§ DATA SHOWN:
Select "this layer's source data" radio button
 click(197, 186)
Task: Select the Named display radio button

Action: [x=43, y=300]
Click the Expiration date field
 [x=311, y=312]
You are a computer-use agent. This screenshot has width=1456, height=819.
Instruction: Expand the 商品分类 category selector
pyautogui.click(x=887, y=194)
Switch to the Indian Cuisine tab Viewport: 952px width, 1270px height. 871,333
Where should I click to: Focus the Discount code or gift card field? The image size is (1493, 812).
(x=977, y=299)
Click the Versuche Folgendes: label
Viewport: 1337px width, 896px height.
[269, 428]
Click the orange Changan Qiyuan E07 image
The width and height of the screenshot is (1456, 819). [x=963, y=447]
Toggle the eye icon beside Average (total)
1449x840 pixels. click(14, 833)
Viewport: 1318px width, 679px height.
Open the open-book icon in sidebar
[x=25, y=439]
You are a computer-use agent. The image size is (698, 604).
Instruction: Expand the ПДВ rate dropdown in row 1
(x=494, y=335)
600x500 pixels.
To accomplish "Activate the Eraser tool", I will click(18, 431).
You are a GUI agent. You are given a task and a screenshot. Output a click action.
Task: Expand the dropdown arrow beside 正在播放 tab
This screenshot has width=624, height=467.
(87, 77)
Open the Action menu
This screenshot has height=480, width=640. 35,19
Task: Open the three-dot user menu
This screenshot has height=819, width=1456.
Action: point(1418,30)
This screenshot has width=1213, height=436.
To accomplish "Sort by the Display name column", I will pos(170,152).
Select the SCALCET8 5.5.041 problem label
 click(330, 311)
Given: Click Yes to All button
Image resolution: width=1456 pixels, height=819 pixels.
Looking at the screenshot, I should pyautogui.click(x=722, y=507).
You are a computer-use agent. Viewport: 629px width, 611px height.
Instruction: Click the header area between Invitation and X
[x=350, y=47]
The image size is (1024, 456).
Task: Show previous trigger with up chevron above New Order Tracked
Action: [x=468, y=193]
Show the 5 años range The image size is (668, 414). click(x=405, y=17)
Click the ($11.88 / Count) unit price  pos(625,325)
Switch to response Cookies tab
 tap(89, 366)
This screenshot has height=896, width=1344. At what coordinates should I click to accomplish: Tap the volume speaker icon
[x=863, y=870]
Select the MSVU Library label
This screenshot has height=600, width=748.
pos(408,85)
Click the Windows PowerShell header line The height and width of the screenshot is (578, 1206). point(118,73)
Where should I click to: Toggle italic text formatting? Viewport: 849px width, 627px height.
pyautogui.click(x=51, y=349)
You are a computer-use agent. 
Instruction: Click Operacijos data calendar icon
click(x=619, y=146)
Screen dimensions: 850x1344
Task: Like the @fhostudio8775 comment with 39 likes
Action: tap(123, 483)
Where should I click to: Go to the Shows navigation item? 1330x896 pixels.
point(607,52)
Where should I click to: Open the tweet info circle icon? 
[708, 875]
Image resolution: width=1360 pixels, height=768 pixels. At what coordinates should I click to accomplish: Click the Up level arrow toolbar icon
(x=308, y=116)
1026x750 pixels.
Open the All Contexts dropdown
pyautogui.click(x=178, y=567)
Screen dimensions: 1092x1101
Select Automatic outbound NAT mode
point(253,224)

§ TASK DETAILS:
Copy every one of the rows above word for word, keeping each line's characters and order unchanged.

§ ANSWER TO THE PROBLEM:
Select "this layer's source data" radio button
 click(197, 186)
Task: Select the Named display radio button

Action: [x=43, y=300]
Click the Expiration date field
 [x=311, y=312]
You are a computer-use agent. This screenshot has width=1456, height=819.
Instruction: Expand the 商品分类 category selector
pyautogui.click(x=887, y=194)
Switch to the Indian Cuisine tab Viewport: 952px width, 1270px height. 871,333
Where should I click to: Focus the Discount code or gift card field? The image size is (1493, 812).
(x=977, y=299)
Click the Versuche Folgendes: label
Viewport: 1337px width, 896px height.
[269, 428]
Click the orange Changan Qiyuan E07 image
The width and height of the screenshot is (1456, 819). [x=963, y=447]
Toggle the eye icon beside Average (total)
1449x840 pixels. click(14, 833)
Viewport: 1318px width, 679px height.
Open the open-book icon in sidebar
[x=25, y=439]
You are a computer-use agent. The image size is (698, 604).
Instruction: Expand the ПДВ rate dropdown in row 1
(x=494, y=335)
600x500 pixels.
To accomplish "Activate the Eraser tool", I will click(18, 431).
You are a GUI agent. You are given a task and a screenshot. Output a click action.
Task: Expand the dropdown arrow beside 正在播放 tab
This screenshot has width=624, height=467.
(87, 77)
Open the Action menu
This screenshot has height=480, width=640. 35,19
Task: Open the three-dot user menu
This screenshot has height=819, width=1456.
Action: point(1418,30)
This screenshot has width=1213, height=436.
To accomplish "Sort by the Display name column", I will pos(170,152).
Select the SCALCET8 5.5.041 problem label
 click(330, 311)
Given: Click Yes to All button
Image resolution: width=1456 pixels, height=819 pixels.
Looking at the screenshot, I should pyautogui.click(x=722, y=507).
You are a computer-use agent. Viewport: 629px width, 611px height.
Instruction: Click the header area between Invitation and X
[x=350, y=47]
The image size is (1024, 456).
Task: Show previous trigger with up chevron above New Order Tracked
Action: [x=468, y=193]
Show the 5 años range The image size is (668, 414). click(x=405, y=17)
Click the ($11.88 / Count) unit price  pos(625,325)
Switch to response Cookies tab
 tap(89, 366)
This screenshot has height=896, width=1344. At what coordinates should I click to accomplish: Tap the volume speaker icon
[x=863, y=870]
Select the MSVU Library label
This screenshot has height=600, width=748.
pos(408,85)
Click the Windows PowerShell header line The height and width of the screenshot is (578, 1206). point(118,73)
Where should I click to: Toggle italic text formatting? Viewport: 849px width, 627px height.
pyautogui.click(x=51, y=349)
You are a computer-use agent. 
Instruction: Click Operacijos data calendar icon
click(x=619, y=146)
Screen dimensions: 850x1344
Task: Like the @fhostudio8775 comment with 39 likes
Action: tap(123, 483)
Where should I click to: Go to the Shows navigation item? 1330x896 pixels.
point(607,52)
Where should I click to: Open the tweet info circle icon? 
[708, 875]
Image resolution: width=1360 pixels, height=768 pixels. At what coordinates should I click to accomplish: Click the Up level arrow toolbar icon
(x=308, y=116)
1026x750 pixels.
Open the All Contexts dropdown
pyautogui.click(x=178, y=567)
Screen dimensions: 1092x1101
Select Automatic outbound NAT mode
point(253,224)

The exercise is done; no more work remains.